Laatste berichten van Marjon Sarneel (toon alles)
- Schrappen maakt je verhaal stukken beter en zo pak je dat effectief aan - 11 juni 2020
- Een schrijfdroom moet je nooit opgeven - 4 november 2019
- Hoe je het brein van je lezer activeert en je verhaal beeldend maakt - 15 oktober 2019
Ik deel deze zienswijze niet. De lezer bepaalt in eerste instantie of je boek lezenswaardig is, voor hem/haar schrijf je het boek. Als je negatief commentaar krijgt is de vraag hoe je dat gaat veranderen en dáár heb je dan wel een deskundige voor nodig die de kneepjes kent. Maar dat is pas stap twee.
Helemaal mee eens Duke. In die zin is ‘het boeit me niet’ nuttige feedback. Alleen kun je daar als (beginnende) schrijver niets mee. Dat is het punt dat ik probeerde te maken.
Daar ben ik ook achter: vraag feedback aan een deskundige!
Als het gaat om het ‘repareren’ van zaken (wat gaat er mis en hoe los je dat op) heb je inderdaad de feedback van een deskundige nodig.
Toch vind ik pure lezersfeedback ook belangrijk, vooropgesteld dat de proeflezer van het genre houdt. Als meerdere proeflezers aangeven dat het niet genoeg boeit, is dat super vervelend maar moet je toch echt nog eens met andere ogen naar je manuscript kijken. Uiteindelijk zijn het wel de lezers (zonder schrijfervaring) die jouw boek gaan lezen (of het na tien pagina’s voor gezien houden).

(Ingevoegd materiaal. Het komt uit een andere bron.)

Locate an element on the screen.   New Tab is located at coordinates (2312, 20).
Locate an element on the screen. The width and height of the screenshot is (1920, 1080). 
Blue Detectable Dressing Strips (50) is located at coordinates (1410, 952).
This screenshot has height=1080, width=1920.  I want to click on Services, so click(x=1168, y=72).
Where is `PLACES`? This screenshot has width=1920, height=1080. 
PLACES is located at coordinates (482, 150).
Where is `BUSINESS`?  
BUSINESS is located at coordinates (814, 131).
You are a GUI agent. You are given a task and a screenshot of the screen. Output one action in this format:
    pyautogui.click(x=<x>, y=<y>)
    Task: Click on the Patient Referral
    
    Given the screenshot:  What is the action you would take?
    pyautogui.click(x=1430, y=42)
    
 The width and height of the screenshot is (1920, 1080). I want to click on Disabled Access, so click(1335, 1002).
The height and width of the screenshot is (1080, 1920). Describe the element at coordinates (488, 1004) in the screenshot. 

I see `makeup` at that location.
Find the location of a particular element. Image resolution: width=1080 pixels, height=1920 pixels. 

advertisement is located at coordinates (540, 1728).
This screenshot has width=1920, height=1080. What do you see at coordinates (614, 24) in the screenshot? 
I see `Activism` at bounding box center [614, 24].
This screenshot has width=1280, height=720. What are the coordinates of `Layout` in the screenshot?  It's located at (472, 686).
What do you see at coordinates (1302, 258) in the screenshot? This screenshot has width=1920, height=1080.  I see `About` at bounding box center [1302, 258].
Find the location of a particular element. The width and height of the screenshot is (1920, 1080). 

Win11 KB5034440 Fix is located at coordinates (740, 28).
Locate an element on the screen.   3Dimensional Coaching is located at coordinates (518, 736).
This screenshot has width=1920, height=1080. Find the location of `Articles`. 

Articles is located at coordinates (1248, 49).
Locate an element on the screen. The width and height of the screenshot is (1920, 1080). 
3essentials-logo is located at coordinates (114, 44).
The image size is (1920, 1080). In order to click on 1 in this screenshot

Ik heb suggesties van een proeflezer overgenomen. Bij herlezing vind ik dat je deze zinnen er zo uithaalt. Het zijn niet mijn woorden.
Ha Sandra, een goede proeflezer geeft aan waar het misloopt,wat er rammelt, wat niet geloofwaardig is, waar het inzakt enzovoorts.
Het is niet aan de proeflezer om oplossingen aan te dragen, maar aan de schrijver om de opmerkingen van de proeflezer te verwerken.